Only trust those you know?
To find out how Siberian jays identify and respond to this type of deception, the researchers examined a population of wild Siberian jays in northern Sweden. They attracted experienced individuals to a feeding site and recorded video footage of what happened. As soon as such an experienced individual visited the feeder, a loudspeaker played recordings of Siberian jays’ warning calls designating a perched hawk. These calls were recordings from former members of the visitor’s own group, birds from neighboring territories, or birds that the visitor had never encountered before. Using the video recordings, the researchers measured how long it took the visitor to leave and return to the feeder.

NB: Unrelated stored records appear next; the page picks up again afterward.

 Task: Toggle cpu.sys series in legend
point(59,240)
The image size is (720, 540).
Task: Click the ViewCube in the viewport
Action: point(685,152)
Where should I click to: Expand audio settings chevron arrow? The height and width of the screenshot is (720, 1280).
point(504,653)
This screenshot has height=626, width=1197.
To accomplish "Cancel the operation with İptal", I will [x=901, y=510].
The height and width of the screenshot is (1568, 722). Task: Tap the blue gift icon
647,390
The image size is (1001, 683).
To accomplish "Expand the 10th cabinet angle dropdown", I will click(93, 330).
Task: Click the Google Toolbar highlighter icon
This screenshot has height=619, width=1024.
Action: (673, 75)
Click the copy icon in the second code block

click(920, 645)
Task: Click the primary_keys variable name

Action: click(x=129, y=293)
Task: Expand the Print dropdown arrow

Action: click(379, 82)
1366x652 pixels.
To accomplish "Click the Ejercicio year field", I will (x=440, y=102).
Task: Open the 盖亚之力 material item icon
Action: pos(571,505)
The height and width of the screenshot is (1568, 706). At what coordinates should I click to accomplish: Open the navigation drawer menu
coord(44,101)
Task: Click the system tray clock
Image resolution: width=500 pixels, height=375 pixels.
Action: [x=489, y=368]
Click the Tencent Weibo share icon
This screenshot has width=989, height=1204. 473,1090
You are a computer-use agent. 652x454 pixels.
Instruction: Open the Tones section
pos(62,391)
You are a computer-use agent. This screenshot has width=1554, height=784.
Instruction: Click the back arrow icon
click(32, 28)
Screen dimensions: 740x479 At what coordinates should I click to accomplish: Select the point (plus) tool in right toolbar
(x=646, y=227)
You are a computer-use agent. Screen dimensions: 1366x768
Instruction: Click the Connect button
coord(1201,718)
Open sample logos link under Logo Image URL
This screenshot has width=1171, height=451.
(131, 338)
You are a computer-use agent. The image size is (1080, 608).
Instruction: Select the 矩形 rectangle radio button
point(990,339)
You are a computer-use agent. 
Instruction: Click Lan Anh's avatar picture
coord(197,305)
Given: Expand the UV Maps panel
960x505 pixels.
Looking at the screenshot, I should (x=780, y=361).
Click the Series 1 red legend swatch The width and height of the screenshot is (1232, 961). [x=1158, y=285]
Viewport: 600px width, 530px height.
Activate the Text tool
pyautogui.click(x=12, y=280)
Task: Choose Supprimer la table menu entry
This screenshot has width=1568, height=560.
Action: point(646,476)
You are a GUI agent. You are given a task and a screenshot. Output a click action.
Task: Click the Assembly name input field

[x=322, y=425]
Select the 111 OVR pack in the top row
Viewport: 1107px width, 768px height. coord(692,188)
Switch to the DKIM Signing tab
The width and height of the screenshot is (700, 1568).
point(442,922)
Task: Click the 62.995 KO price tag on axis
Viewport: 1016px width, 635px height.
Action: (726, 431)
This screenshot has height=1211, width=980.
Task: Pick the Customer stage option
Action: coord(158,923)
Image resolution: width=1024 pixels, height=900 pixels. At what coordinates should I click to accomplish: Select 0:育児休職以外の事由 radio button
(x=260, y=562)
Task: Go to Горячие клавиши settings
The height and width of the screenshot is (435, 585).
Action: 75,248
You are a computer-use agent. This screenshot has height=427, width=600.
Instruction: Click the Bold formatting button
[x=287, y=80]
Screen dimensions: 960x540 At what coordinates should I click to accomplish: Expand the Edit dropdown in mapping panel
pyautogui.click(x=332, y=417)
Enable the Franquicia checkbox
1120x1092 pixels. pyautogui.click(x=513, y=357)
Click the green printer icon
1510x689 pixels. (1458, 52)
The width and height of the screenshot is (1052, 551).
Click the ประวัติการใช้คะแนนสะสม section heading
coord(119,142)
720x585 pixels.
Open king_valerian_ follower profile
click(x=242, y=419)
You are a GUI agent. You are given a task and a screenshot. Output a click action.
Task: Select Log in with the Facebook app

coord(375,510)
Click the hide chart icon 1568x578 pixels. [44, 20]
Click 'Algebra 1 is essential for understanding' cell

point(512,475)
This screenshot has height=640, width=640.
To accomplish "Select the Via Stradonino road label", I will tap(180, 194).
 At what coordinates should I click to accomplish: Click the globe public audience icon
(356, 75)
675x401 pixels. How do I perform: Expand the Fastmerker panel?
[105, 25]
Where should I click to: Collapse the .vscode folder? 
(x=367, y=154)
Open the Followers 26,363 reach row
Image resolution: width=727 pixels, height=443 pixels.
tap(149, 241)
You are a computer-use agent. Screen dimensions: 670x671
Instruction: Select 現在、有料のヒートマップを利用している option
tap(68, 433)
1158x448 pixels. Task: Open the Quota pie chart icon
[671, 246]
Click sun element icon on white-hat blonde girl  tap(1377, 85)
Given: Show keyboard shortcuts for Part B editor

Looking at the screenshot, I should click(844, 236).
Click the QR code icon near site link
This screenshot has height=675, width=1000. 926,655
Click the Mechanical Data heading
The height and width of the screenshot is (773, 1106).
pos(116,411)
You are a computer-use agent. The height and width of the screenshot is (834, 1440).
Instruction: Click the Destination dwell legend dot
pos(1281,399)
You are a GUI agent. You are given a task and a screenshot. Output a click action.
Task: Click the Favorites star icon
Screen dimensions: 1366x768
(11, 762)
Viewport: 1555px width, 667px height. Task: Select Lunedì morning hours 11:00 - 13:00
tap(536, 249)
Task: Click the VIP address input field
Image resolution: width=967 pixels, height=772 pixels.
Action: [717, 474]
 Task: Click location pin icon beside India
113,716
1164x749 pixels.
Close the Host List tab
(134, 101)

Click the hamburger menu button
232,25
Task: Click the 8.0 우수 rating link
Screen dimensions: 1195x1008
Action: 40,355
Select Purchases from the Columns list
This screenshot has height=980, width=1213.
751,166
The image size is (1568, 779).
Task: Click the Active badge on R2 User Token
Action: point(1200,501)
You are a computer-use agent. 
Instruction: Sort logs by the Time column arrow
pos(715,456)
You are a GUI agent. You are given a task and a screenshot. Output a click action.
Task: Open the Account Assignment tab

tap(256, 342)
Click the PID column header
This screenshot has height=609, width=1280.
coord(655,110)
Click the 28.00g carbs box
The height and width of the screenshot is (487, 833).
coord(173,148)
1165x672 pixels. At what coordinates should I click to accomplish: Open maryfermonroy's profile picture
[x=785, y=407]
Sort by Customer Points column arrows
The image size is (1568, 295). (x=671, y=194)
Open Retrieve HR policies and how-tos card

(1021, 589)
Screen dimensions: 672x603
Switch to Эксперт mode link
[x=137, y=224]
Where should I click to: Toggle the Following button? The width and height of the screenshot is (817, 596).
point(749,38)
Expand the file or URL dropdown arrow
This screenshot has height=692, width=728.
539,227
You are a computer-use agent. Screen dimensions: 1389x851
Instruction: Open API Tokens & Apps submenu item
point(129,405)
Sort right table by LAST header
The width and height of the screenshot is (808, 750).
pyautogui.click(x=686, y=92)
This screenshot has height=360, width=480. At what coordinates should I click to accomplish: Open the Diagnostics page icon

These “playback experiments” demonstrated that experienced Siberian jays responded quicker and took longer to return to the feeder when hearing warning calls of a former member of their own group than when exposed to warning calls of neighboring groups or previously unknown individuals. “Siberian jays thus have a simple rule to avoid being tricked: They only trust the warning calls from members of their own group, meaning cooperation partners. Familiarity alone is not enough, otherwise the birds would also have trusted the calls of their neighbors,” Griesser explains.
Deception as a possible factor in language and dialect formation
Michael Griesser draws a comparison to humans and their languages and dialects. Just like Siberian jays, humans preferentially trust others who belong to the same group as themselves and therefore more likely are cooperation partners. “It could thus very well be the case that vulnerability to deception has been a driver of the rapid diversification of human languages and facilitating the formation of dialects as they allow the identification of local cooperation partners,” Griesser considers.
Key facts:
Siberian jays use social information to avoid being deceived by neighbors. The birds reacted exclusively to the warning calls of cooperation partners from their own group and ignored the warning calls of others.
Similar mechanisms could have played a role in the diversification of human languages and especially in the formation of dialects.
Dr. Michael Griesser is an affiliate member of the “Centre for the Advanced Study of Collective Behaviour” and a researcher in the Department of Biology at the University of Konstanz. The study was completed when Griesser worked as a researcher at the University of Zurich.
Funding was provided by the Swiss National Science Foundation, via the EU Framework Programme for Research and Innovation, Horizon 2020, the University of Zurich and the Science Without Borders Programme in Brazil.